START LISTED ENTRIES
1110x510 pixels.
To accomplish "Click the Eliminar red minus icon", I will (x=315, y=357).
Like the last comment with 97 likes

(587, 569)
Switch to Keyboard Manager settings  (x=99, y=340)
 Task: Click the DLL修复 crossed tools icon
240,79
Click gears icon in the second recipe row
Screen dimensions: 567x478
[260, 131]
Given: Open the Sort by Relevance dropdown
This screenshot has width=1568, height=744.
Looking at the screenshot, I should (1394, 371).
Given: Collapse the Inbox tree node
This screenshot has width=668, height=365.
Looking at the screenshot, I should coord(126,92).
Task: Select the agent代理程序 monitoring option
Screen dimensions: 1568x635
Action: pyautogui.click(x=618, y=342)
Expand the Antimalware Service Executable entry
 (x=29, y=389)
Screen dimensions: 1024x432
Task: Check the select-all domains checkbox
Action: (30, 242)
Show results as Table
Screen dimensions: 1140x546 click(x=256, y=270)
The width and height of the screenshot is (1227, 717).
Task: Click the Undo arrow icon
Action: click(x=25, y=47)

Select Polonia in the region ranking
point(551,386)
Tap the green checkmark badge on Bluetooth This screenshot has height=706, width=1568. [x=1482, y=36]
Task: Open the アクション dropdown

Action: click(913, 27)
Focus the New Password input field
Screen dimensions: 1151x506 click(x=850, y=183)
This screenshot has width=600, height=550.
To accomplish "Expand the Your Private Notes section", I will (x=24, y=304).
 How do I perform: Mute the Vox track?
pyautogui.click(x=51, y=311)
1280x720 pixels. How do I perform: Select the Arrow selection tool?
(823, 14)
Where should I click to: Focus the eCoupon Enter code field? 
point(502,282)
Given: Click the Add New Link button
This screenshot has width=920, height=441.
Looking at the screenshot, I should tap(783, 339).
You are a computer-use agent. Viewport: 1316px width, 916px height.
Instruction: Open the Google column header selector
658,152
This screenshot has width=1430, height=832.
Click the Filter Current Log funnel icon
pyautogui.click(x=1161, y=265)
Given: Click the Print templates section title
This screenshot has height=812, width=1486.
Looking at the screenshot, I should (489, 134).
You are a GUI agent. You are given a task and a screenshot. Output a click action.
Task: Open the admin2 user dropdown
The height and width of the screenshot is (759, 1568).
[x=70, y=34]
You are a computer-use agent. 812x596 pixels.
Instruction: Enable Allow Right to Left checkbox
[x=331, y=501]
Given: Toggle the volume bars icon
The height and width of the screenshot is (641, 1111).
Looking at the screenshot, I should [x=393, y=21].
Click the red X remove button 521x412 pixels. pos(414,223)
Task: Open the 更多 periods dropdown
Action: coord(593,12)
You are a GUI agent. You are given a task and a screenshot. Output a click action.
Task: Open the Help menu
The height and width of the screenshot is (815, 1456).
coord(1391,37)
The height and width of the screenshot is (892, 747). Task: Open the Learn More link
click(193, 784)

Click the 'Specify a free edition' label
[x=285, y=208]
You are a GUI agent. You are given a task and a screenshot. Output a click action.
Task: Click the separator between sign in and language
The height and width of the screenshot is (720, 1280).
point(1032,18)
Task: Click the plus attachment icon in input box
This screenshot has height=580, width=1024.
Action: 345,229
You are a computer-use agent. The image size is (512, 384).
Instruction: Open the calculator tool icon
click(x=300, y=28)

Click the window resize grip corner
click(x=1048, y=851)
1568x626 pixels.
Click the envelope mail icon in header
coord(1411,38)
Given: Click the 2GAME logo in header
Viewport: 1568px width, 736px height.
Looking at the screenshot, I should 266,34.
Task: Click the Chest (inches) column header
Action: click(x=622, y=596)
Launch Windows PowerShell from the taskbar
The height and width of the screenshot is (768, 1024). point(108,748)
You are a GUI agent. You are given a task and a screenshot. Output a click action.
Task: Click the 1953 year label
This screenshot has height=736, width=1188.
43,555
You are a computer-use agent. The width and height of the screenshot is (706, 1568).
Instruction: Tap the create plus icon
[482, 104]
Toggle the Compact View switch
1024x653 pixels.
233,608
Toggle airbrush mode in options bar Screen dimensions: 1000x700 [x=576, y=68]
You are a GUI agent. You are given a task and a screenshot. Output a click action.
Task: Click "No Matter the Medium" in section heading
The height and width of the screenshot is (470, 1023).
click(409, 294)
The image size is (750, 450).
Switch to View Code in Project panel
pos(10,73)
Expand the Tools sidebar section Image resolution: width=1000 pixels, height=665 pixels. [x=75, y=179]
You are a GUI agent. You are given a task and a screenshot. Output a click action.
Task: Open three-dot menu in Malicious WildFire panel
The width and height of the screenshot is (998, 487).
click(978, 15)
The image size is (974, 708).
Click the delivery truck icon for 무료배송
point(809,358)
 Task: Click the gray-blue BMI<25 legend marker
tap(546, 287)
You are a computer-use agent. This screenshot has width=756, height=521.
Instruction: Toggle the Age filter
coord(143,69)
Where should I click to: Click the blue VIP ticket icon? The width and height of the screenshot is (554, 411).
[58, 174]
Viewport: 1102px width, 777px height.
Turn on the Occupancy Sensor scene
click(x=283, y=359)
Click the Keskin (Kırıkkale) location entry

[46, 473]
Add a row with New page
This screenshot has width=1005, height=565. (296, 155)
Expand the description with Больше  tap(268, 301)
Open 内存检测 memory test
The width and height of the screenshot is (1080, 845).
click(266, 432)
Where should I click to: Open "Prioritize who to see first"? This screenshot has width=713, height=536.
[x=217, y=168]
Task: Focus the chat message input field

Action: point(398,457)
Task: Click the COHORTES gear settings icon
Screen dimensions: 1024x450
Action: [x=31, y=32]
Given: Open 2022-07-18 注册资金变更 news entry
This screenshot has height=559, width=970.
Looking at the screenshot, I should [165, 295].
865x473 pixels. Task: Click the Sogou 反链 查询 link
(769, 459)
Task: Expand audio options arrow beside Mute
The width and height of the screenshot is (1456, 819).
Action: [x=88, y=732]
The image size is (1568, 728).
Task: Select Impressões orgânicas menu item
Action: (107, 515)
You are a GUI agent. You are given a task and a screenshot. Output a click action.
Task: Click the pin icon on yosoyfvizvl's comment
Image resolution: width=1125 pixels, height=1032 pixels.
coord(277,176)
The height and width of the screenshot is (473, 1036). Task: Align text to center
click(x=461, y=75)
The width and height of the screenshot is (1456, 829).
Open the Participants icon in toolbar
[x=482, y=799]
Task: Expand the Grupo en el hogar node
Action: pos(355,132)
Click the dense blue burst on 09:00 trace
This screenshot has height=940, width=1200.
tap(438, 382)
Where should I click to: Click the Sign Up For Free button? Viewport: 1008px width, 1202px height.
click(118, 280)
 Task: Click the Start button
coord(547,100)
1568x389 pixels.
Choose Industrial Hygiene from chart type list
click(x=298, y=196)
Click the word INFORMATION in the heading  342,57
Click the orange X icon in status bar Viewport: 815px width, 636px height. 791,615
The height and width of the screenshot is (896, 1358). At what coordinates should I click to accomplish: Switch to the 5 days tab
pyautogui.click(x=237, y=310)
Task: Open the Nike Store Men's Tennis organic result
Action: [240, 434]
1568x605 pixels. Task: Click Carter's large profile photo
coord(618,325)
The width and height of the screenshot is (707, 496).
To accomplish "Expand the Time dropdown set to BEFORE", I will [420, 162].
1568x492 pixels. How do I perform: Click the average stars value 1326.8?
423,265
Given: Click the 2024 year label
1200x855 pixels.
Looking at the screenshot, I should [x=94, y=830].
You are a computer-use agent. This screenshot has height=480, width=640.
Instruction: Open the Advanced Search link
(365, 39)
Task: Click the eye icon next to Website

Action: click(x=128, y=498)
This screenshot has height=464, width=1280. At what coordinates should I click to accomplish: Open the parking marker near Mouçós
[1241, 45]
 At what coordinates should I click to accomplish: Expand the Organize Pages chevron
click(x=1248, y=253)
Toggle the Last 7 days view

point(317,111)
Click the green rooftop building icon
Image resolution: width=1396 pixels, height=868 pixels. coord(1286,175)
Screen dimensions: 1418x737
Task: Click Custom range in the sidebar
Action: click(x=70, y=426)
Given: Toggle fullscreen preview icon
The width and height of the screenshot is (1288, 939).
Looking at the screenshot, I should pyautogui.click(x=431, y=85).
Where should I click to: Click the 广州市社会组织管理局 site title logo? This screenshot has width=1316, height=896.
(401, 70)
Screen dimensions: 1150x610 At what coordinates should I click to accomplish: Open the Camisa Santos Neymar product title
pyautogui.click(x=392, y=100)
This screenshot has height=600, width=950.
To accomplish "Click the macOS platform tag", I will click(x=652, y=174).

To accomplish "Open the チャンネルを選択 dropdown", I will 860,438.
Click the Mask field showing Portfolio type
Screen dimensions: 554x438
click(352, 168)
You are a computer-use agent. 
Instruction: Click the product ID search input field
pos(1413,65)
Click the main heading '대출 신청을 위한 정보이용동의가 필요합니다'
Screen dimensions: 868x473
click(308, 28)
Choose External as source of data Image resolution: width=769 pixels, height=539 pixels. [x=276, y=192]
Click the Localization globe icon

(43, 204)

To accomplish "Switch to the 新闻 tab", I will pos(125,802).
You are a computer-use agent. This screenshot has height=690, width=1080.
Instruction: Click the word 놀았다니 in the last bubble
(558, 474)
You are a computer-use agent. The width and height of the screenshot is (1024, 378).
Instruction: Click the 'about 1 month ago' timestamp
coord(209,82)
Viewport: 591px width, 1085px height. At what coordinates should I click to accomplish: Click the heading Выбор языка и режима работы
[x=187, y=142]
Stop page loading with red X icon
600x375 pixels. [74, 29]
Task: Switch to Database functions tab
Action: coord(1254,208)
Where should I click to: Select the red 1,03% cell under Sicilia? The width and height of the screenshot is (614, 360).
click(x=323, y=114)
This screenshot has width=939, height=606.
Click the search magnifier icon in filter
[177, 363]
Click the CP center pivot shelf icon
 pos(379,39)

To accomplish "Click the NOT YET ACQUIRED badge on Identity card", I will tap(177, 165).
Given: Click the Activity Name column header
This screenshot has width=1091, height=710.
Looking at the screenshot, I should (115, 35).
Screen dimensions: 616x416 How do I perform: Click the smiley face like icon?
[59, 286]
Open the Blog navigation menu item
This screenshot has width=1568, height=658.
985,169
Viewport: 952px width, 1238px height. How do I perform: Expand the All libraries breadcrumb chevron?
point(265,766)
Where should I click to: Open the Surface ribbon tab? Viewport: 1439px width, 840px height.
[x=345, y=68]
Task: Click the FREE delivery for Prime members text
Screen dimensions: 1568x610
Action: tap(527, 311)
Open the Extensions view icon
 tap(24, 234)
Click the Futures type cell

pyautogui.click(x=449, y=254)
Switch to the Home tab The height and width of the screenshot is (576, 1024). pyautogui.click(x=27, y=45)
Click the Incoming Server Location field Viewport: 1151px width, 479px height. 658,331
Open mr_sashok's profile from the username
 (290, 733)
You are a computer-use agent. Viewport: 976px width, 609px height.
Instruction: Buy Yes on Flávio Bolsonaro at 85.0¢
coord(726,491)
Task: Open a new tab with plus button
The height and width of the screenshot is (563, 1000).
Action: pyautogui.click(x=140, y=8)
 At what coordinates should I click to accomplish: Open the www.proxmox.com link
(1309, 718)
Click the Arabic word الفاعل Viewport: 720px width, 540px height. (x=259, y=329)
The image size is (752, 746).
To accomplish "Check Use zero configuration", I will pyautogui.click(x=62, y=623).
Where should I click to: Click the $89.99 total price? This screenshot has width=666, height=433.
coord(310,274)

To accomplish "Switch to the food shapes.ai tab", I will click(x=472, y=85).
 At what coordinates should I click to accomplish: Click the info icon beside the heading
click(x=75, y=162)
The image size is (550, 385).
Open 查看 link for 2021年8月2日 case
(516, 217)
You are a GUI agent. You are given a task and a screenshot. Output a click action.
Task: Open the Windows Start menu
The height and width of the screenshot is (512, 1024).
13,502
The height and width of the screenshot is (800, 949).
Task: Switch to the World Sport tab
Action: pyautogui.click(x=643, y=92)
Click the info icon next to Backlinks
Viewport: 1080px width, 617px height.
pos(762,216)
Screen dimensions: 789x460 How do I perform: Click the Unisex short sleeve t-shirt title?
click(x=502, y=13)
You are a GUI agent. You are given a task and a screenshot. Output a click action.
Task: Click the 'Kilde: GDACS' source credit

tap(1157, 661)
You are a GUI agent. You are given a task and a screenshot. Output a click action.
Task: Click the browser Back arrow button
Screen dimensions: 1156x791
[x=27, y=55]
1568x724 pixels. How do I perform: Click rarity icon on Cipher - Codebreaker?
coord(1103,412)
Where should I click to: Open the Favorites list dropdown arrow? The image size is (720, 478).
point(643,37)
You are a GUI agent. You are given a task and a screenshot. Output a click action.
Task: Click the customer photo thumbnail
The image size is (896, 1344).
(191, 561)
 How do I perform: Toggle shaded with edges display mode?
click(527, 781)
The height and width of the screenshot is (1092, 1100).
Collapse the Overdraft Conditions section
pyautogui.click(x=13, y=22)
END LISTED ENTRIES
Could you restate word for word the lines above, from the one that contains "Screen dimensions: 616x416" through the one that contains "Switch to the Home", and no others?

FINAL ANSWER ->
Screen dimensions: 616x416 How do I perform: Click the smiley face like icon?
[59, 286]
Open the Blog navigation menu item
This screenshot has width=1568, height=658.
985,169
Viewport: 952px width, 1238px height. How do I perform: Expand the All libraries breadcrumb chevron?
point(265,766)
Where should I click to: Open the Surface ribbon tab? Viewport: 1439px width, 840px height.
[x=345, y=68]
Task: Click the FREE delivery for Prime members text
Screen dimensions: 1568x610
Action: tap(527, 311)
Open the Extensions view icon
 tap(24, 234)
Click the Futures type cell

pyautogui.click(x=449, y=254)
Switch to the Home tab The height and width of the screenshot is (576, 1024). pyautogui.click(x=27, y=45)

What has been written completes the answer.